Piosenkarz rozwściecza fanów (i dawnych fanów) w Bostonie, spóźniając się wiele godzin na koncert, który został już odwołany i przełożony.
Trzygodzinne oczekiwanie na godzinny pokaz.
Oto co Rihanna fani narzekali po tym, jak diva „We Found Love” w końcu weszła na scenę trzy godziny po rozpoczęciu występu.
Aby dodać zniewagę do obrażeń, nie było nawet aktu otwarcia, który zabiłby martwe powietrze.
Poza tym koncert w Bostonie był pierwotnie zaplanowany na 10 marca, ale został odwołany po RihannaObóz ogłosił, że piosenkarz ma zapalenie krtani.
Tak więc uczestnicy koncertu mieli czas, aby nabrać tempa w ciągu trzech godzin, które czekali.
Jeden zirytowany fan napisał na Twitterze: „@rihanna właśnie pojawiła się ponad trzy godziny spóźniona w Bostonie na pokaz makijażu, ponieważ odwołała kilka miesięcy temu z powodu choroby. Skończyłem z nią.
Inny, odpowiadający na plotki, że piosenkarz spóźnił się z powodu oglądania meczu koszykówki między Chicago Bulls i Miami Heat: „@rihanna spóźniła się 2-3 godziny na twój występ w Bostonie, huh!!! #brak szacunku #noexcuse koszykówka była ważniejsza co? Nie wracaj.
Fani powiedzieli również, że Rihanna została wygwizdana na koncercie: „Boston czekał 2 miesiące, a potem Rihanna spóźniła się 3 godziny na swój pełny koncert.

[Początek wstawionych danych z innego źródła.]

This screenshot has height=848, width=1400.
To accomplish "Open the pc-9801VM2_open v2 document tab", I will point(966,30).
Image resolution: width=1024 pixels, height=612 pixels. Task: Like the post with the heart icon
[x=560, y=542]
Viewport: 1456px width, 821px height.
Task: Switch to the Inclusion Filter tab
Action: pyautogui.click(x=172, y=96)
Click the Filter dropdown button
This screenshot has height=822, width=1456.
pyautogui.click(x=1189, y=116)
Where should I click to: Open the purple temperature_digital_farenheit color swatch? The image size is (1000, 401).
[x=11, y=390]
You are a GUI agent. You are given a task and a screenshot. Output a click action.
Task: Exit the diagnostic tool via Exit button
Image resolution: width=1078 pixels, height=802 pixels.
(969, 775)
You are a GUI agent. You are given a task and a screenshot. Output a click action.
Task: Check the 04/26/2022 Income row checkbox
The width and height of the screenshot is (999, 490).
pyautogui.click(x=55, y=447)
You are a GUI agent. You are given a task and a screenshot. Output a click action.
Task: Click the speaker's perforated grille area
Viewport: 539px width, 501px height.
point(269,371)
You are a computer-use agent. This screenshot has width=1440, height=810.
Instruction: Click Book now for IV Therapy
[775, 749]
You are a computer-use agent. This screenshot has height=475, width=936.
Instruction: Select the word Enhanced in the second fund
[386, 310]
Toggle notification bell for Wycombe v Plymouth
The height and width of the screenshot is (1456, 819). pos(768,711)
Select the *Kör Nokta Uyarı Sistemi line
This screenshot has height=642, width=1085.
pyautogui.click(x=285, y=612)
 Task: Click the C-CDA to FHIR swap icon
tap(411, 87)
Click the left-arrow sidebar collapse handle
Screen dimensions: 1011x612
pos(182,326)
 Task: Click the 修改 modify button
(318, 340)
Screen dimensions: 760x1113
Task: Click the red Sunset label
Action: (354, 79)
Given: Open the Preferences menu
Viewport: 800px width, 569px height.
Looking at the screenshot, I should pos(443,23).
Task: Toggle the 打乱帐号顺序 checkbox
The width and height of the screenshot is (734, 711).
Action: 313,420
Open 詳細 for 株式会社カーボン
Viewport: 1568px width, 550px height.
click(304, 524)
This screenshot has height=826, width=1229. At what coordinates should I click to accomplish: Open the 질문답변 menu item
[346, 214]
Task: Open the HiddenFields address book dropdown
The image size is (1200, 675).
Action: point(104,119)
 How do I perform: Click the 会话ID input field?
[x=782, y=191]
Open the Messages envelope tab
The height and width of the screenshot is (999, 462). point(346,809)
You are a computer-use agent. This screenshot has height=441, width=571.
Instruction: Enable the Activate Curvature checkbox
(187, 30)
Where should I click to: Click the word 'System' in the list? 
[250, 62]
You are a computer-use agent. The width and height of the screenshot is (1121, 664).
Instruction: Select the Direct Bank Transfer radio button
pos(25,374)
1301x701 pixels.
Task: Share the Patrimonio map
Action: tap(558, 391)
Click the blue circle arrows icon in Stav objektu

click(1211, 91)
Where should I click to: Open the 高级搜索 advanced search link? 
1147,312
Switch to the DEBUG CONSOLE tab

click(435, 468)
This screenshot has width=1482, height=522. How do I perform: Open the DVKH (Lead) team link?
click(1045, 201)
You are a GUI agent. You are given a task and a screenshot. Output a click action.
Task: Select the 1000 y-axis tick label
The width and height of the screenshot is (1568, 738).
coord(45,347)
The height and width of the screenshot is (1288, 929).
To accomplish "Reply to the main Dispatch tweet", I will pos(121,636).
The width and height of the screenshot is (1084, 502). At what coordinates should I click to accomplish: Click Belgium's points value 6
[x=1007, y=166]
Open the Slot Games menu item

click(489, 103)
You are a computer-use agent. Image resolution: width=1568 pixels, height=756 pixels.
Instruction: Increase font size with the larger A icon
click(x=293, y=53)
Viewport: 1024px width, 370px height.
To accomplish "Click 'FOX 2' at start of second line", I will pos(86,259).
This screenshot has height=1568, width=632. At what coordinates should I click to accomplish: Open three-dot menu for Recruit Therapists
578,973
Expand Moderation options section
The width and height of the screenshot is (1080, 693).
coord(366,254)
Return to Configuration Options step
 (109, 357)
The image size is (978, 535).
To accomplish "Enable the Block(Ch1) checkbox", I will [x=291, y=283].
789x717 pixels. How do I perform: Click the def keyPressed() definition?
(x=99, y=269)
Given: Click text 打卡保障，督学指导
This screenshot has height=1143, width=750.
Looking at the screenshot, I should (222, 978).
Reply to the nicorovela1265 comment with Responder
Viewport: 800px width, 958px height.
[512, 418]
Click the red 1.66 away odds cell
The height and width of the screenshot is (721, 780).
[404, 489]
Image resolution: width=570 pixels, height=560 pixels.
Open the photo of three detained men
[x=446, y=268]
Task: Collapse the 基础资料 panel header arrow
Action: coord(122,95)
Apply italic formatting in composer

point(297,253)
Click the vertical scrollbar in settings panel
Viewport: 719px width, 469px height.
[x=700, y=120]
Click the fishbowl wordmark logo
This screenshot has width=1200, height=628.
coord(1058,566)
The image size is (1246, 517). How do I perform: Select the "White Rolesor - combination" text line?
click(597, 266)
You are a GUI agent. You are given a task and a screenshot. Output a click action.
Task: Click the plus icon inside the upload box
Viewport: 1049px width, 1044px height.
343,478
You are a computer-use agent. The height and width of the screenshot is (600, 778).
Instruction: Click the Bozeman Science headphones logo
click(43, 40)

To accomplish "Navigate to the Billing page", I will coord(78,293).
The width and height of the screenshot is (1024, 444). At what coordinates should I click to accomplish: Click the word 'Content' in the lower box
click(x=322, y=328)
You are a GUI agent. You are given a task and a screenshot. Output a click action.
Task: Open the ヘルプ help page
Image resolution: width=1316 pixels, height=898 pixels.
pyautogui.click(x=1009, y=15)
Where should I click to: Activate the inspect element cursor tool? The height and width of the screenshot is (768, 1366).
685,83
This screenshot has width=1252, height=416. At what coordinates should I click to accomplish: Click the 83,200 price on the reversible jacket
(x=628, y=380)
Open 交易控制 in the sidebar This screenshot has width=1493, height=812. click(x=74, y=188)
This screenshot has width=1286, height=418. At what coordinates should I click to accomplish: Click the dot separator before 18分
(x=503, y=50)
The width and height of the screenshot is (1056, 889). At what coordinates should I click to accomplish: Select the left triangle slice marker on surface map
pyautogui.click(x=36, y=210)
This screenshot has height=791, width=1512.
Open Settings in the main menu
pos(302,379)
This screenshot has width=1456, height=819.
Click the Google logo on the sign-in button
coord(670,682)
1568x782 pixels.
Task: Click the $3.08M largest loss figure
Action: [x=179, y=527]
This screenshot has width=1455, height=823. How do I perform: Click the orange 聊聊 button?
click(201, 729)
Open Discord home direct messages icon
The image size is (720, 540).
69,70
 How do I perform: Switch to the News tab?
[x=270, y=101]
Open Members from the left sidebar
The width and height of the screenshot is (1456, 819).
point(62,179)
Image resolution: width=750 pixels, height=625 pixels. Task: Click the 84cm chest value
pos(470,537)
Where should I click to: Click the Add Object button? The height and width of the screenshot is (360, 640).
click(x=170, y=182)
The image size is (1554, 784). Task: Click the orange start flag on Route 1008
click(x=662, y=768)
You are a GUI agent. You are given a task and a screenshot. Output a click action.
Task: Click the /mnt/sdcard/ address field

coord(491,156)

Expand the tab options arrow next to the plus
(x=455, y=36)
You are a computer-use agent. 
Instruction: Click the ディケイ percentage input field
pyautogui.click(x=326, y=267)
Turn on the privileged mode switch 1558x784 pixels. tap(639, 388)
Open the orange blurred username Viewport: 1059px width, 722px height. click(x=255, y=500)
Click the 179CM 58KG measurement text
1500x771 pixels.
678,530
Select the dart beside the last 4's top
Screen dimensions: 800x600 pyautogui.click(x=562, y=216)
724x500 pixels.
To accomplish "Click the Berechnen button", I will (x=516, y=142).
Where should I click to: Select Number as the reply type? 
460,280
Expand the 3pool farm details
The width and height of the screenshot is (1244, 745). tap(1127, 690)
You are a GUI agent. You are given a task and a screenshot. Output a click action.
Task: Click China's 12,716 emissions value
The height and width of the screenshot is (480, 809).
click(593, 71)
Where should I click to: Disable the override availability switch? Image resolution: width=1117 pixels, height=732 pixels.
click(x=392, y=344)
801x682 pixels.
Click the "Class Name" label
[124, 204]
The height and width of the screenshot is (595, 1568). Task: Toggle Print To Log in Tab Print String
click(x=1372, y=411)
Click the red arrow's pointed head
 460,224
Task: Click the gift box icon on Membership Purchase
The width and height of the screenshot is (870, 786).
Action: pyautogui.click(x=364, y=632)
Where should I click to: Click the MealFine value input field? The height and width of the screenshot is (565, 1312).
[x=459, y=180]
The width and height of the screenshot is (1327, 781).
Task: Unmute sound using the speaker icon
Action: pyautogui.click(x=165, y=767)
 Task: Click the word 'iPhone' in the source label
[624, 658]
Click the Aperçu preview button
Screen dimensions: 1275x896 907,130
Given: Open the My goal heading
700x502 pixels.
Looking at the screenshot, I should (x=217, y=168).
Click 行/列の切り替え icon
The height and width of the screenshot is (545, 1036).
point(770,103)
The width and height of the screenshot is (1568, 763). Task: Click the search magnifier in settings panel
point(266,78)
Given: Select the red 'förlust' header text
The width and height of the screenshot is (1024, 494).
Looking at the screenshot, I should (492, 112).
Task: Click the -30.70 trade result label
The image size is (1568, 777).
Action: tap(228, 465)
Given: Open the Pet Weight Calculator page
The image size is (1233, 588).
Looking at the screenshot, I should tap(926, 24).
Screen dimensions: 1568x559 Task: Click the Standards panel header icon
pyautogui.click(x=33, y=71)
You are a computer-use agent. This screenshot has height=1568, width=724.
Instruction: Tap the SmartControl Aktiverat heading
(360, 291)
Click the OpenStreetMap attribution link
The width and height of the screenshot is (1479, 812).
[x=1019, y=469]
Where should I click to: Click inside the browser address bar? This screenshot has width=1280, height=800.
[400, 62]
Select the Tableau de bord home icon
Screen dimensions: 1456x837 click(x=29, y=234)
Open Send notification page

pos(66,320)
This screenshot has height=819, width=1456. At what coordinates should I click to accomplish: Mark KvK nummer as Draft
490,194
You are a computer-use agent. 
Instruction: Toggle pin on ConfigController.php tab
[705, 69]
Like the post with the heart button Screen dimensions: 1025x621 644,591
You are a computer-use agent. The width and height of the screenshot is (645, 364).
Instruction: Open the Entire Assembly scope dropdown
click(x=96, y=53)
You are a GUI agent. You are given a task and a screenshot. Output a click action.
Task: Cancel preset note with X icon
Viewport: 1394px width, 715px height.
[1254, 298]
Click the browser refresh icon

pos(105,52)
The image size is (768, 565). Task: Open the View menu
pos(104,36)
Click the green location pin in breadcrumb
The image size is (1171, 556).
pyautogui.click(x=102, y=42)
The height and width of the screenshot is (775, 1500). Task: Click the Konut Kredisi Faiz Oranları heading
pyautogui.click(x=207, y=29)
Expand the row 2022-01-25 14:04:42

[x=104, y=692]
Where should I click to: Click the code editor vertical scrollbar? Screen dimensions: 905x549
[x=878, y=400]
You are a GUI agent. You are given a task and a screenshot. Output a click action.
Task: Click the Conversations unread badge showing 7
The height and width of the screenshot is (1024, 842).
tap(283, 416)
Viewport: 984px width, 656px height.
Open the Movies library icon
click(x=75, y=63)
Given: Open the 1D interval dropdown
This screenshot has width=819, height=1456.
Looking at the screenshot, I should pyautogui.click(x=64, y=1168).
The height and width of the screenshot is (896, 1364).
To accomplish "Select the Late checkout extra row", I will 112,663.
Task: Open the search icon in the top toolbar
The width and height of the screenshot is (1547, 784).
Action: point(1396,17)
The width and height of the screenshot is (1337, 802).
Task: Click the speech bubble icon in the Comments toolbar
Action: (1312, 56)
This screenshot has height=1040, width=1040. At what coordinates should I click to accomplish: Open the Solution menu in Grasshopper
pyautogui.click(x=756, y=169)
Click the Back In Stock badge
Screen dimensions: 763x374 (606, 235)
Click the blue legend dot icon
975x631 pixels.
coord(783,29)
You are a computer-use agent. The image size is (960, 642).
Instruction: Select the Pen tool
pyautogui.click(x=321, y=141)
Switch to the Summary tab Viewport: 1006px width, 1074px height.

Zasłużyła na wygwizdanie! Byliśmy szaleni jak diabli”.
Sama Rihanna nie przeprosiła za spóźnienie, zamiast tego tweetowała „#BOSTON Nigdy nie zapomnę tej nocy!!! Naprawdę mam teraz do ciebie głębszą miłość!!! Dziękuję za uczynienie go wyjątkowym!! #DWT.”
Rihanna znana jest z tego, że spóźnia się na zobowiązania. Po pojawieniu się trafiła na pierwsze strony gazet cztery godziny spóźnienia na występ w liceum w marcu, a jej trasa 777 Tour słynie z wykolejenia się w listopadzie po tym, jak piosenkarka opuściła/spóźniła się na kilka imprez, powodując dziennikarze na trasie do zamieszek i pisać o niej okropne historie.